Factorise the expression 6k + 2 - 6kh - 2h

Answer 1

Answer:

$\bf { (2-2h)(3k + 1)}$

Step-by-step explanation:

As per the provided question, we have to factorise the given polynomial,

• $\rm { 6k +2 - 6kh - 2h}$

Here, it is necessary to re-arrange the given terms into groups, so the the group have a common factor.

$\longmapsto\rm { 6k +2 - 6kh - 2h}$

Here, think that (6k + 2) is 2(3k + 1) and (-6kh - 2h) is -2h(3k + 1) and so get the common factor.

Basically, we have to work out mentally as to which arrangement would lead to groups yielding a common binomial factor.

$\longmapsto\rm { 2(3k +1) - 2h(3k + 1)}$

Now, take (3k + 1) as common.

$\longmapsto\bf { (2-2h)(3k + 1)}$

Hence factorized!

More Information :

• Factorisation is the reverse process of finding the product.
• To factorise, we take out the common monomial factor.

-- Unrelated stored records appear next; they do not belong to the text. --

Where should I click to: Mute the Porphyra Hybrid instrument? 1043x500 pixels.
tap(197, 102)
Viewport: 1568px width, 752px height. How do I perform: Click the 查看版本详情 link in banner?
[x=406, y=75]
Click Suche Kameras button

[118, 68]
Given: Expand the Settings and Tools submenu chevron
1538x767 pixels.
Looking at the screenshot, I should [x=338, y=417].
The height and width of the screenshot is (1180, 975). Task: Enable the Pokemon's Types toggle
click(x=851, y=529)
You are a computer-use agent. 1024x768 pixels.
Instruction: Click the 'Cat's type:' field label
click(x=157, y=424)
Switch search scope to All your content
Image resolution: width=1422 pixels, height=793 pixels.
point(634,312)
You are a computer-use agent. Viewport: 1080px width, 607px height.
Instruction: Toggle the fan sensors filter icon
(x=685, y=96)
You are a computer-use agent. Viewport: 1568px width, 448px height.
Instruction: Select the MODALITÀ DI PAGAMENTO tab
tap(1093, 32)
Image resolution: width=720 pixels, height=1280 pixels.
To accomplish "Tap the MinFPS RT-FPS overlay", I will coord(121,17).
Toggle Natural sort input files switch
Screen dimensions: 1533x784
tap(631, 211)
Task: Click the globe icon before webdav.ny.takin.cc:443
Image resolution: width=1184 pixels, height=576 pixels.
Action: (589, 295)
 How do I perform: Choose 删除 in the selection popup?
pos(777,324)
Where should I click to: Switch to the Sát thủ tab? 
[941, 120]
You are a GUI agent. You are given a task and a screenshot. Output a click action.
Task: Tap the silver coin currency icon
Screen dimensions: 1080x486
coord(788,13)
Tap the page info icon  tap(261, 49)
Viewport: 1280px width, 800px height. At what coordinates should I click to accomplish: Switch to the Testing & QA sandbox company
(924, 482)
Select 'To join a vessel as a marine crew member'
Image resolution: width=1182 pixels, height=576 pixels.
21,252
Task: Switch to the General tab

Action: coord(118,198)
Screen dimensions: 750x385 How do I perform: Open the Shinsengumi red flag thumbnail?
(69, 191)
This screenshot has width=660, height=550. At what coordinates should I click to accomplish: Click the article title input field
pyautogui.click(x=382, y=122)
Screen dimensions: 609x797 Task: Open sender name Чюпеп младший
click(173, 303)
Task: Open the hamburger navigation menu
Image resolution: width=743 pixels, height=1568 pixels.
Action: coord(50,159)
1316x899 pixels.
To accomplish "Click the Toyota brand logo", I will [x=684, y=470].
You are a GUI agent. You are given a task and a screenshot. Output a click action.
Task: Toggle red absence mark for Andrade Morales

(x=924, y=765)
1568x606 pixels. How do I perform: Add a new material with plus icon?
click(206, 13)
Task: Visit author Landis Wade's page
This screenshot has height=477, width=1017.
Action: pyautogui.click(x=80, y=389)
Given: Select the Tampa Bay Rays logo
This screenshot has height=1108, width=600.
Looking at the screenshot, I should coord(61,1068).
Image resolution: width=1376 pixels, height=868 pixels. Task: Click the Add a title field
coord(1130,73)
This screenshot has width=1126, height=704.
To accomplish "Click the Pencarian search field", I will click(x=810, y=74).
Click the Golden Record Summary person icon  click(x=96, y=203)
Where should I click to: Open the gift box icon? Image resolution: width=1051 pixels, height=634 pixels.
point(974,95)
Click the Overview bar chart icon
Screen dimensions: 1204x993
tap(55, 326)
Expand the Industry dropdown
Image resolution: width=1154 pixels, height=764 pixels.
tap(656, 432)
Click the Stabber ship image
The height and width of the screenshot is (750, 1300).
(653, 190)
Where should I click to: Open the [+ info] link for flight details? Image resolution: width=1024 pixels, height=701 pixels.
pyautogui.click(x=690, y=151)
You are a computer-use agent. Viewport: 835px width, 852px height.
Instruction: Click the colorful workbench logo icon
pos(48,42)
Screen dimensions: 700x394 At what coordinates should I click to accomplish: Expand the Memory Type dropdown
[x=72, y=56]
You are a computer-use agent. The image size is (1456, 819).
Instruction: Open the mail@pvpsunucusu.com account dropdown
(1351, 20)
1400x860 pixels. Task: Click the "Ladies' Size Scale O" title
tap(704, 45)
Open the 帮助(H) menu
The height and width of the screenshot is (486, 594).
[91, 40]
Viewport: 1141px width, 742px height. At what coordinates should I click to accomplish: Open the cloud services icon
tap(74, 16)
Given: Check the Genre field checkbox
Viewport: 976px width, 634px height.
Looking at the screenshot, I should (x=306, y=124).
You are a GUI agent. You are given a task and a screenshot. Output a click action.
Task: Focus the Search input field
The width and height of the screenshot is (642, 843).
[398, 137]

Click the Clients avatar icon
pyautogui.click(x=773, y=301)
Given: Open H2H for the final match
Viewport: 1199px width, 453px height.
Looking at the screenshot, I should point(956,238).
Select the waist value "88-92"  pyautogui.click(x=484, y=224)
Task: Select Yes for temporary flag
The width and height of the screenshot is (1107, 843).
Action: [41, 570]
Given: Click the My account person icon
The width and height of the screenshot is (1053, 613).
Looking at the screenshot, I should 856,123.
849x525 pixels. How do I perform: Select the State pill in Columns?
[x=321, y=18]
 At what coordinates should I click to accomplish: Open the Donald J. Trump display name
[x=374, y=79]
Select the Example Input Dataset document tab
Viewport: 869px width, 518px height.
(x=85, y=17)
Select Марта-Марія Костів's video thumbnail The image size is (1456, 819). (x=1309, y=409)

Some identities used in factorisation :

• (a + b)² = a² + b² + 2ab
• (a - b)² = a² + b² - 2ab
• a² - b² = (a + b)(a - b)

Answer 2

$\large\sf\red{\underline{Question}}:$
• Factorise the expression 6k + 2 - 6kh - 2h.
$\\\large\sf\red{\underline{Solution}}:$
$\longmapsto\sf 6k+2-6kh-2h \\\\\mapsto \textbf{Taking 2 common from expression}\\\\\implies 2[3k+1-3kh-h] \\\\\mapsto\textbf{Further taking like terms common} \\\\\implies 2[1(3k+1)-h(3k+1)] \\\\\implies 2[(3k+1)(1-h)] \\\\\implies\pink{ 2(3k+1)(1-h)}$

$\large\sf \underline{Therefore},$
➩ 2(3k+1)(1-h) is answer.